All becomes clear

February 23, 2000
Issue 

Review by Mark Stoyich

A Streetcar Named Desire
Ensemble Theatre Company
The Playhouse, Sydney Opera House
Until March 4

Once again, Tennessee Williams' clanking streetcar goes up and down the French quarter through one old street after another. Though one of the greatest post-war US plays, it's not the greatest (that's probably Death of a Salesman). It is, however, the best known today.

Quick test: try to quote a line from Look Back in Anger, or any other important 1950s play. But almost everyone can recall "Whoever you are, I have always relied on the kindness of strangers"; or at least a man in a singlet bellowing "Stella!". Certainly, Streetcar is the only modern play to have been performed in an episode of The Simpsons.

The reason for this is probably the movie version, with Vivian Leigh and Marlon Brando. The fame of this film created an audience for any subsequent production, but it also created a problem.

Brando's portrayal of Stanley Kowalski was the first time in human history that a man had been displayed as a sex object, attractive not for his nice smile or well-cut suit like previous movie stars, but for his muscularity and brute force. This bit of rough trade hung around in the public imagination as an archetype of masculine beauty and now, of course, reigns supreme.

So what should a modern stage production do about Stanley? In the '90s, you expect a theatre company — especially in Sydney — to use a gym-produced hunk, which would be good box office but not make much sense as a working-class Joe in the '40s.

Stanley has to be desirable, enough so that his wife Stella would want to stay with him despite his deliberate cruelty to her sister Blanche. But it is to the Ensemble production's credit that it used an old-fashioned looking, believably brawny actor (Simon Westaway).

This Stanley is not the autonomous brute that Brando played. He is a little vulnerable, a little more sympathetic. There is also a suggestion that he's attracted to Blanche, as well as being jealous of the attention she's getting from Stella. In Brando's version, Stanley seems to crush Blanche merely because he's strong and she's fragile.

The other great character, a meal for any actress (or actor in drag, for that matter) is, of course, Blanche du Bois. Blanche is as unlikely as she is believable: partly the last gasp of the Southern belle tradition and partly Williams himself.

Desire and its opposite, death, haunt Blanche and bring her downfall. "I have only one major theme for all my work", Williams said, "the destructive impact of society on the sensitive, non-conformist individual".

But it isn't only Blanche who is destroyed in this play.
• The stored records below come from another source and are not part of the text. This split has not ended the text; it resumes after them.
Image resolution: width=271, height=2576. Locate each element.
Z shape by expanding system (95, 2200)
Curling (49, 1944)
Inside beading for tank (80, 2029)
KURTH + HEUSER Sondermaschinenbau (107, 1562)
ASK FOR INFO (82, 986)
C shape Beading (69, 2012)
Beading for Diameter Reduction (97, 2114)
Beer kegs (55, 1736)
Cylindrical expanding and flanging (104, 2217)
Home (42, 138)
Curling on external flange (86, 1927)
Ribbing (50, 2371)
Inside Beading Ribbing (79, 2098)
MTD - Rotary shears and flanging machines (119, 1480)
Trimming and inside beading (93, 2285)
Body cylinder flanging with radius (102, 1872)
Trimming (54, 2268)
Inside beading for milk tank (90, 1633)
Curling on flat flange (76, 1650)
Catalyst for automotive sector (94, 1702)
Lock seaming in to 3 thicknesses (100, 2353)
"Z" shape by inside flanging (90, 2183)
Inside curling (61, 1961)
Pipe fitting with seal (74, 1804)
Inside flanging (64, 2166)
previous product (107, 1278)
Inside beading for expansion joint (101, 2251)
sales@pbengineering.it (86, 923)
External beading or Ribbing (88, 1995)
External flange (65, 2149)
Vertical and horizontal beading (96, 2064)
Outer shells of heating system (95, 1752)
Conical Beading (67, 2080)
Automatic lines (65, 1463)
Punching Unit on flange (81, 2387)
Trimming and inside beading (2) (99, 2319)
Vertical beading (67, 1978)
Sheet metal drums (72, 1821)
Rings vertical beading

The reason for Blanche's turn towards promiscuous sex and alcohol, and her growing madness, is fudged in the movie version; it isn't clear why her young and beautiful husband, many years before ran out of the ballroom onto the terrace and blew his head off in the middle of a Chopin waltz.
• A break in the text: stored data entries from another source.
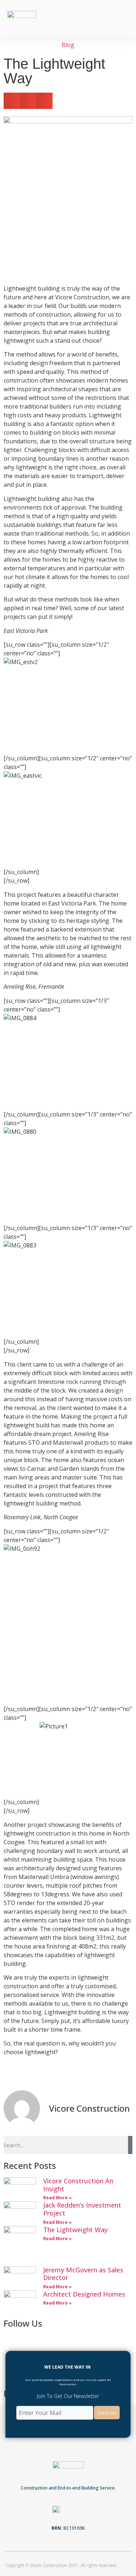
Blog (68, 45)
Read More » (57, 2198)
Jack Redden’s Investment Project (82, 2209)
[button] (124, 19)
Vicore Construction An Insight (78, 2184)
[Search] (130, 2145)
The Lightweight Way (75, 2229)
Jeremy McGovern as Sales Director (83, 2273)
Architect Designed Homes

In the original, Stella tells Stanley that Blanche's husband was a "degenerate", a code word of the time for homosexual, and Blanche describes entering a room which she thought was empty, "but which contained two people — my husband and another person". Later, on the ballroom floor, Blanche let slip a cruel remark that drove the poor tormented young boy ... etc.

So, Blanche's destruction may be seen as the result of her own guilt at not having answered her husband's pleas for help and understanding, even a sort of justice. After all, as Blanche says, the one unforgivable thing is not promiscuity but deliberate cruelty.

All this becomes clear in Ensemble's fine production, and all credit is due to Carol Willesee's portrayal of Blanche and Sandra Bate's direction.